« How Much Information Can Be Stored Using Very Short Molecules ?»

Ran Tamir -
Communication systems

Date: -
Location: Eurecom

Abstract: From an information-theoretic point of view, the commonly adopted DNA storage channel, the shuffling-sampling channel, has two distinct operational regimes. If the stored molecules are relatively long, so that the number of molecule types is larger than the number of molecules that store the message, the channel capacity is positive. Alternatively, if the molecules are relatively short and so that the number of molecule types is smaller than the number of molecules that store the message, then the resulting storage system is characterized by capacity zero. In this short molecule regime, Shomorony and Heckel (2022) put forward a conjecture on the scaling of the number of information bits that can be reliably stored in the noiseless case. This conjecture was only partially proved by Gerzon, Weinberger, and Shomorony (2025). In the first part of this talk, I will describe a random-coding scheme which completes the proof of the conjecture.
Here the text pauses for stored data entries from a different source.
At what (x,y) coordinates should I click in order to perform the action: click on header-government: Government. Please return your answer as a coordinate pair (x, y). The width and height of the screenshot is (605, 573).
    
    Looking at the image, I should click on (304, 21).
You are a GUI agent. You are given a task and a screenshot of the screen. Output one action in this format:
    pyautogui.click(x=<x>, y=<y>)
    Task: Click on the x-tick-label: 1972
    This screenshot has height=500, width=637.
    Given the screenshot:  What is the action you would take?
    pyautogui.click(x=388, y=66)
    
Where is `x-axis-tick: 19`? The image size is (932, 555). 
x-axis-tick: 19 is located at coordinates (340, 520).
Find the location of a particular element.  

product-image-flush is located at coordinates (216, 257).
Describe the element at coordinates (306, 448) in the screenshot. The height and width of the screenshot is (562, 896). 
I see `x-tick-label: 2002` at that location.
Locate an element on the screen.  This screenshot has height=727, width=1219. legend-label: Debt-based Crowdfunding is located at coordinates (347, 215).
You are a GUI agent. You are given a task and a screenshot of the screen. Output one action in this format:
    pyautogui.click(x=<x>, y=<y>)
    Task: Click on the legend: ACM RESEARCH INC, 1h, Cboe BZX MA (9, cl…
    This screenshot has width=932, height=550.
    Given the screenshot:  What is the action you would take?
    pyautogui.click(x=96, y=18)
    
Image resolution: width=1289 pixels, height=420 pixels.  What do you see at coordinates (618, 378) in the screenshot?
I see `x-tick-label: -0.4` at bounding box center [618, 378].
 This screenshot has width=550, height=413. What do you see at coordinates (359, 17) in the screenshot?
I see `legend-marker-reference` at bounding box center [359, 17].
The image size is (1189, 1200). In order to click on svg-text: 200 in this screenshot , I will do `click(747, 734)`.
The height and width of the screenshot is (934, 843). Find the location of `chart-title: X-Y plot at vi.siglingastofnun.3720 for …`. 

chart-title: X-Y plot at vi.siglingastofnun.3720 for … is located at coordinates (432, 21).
Since this random-coding scheme is computationally heavy, the second part of this talk is devoted to an alternative coding scheme which operates at a significantly lower computational complexity but achieves the optimal scaling, except for a specific range of very short molecules. Short bio: Ran Tamir is a post-doctoral fellow in the Department of Signal Theory and Communications, Universitat Politècnica de Catalunya. Previously, from 2021 to 2023 he was a postdoctoral fellow at ETH Zurich, and during 2024 he was a postdoctoral fellow at EPFL. He holds B.Sc. (2010), M.Sc. (2017), and Ph.D. (2021) degrees, all in Electrical Engineering, from the Faculty of Electrical and Computer Engineering, Technion - Israel Institute of Technology. His main research interests lie between information theory and mathematical data sciences.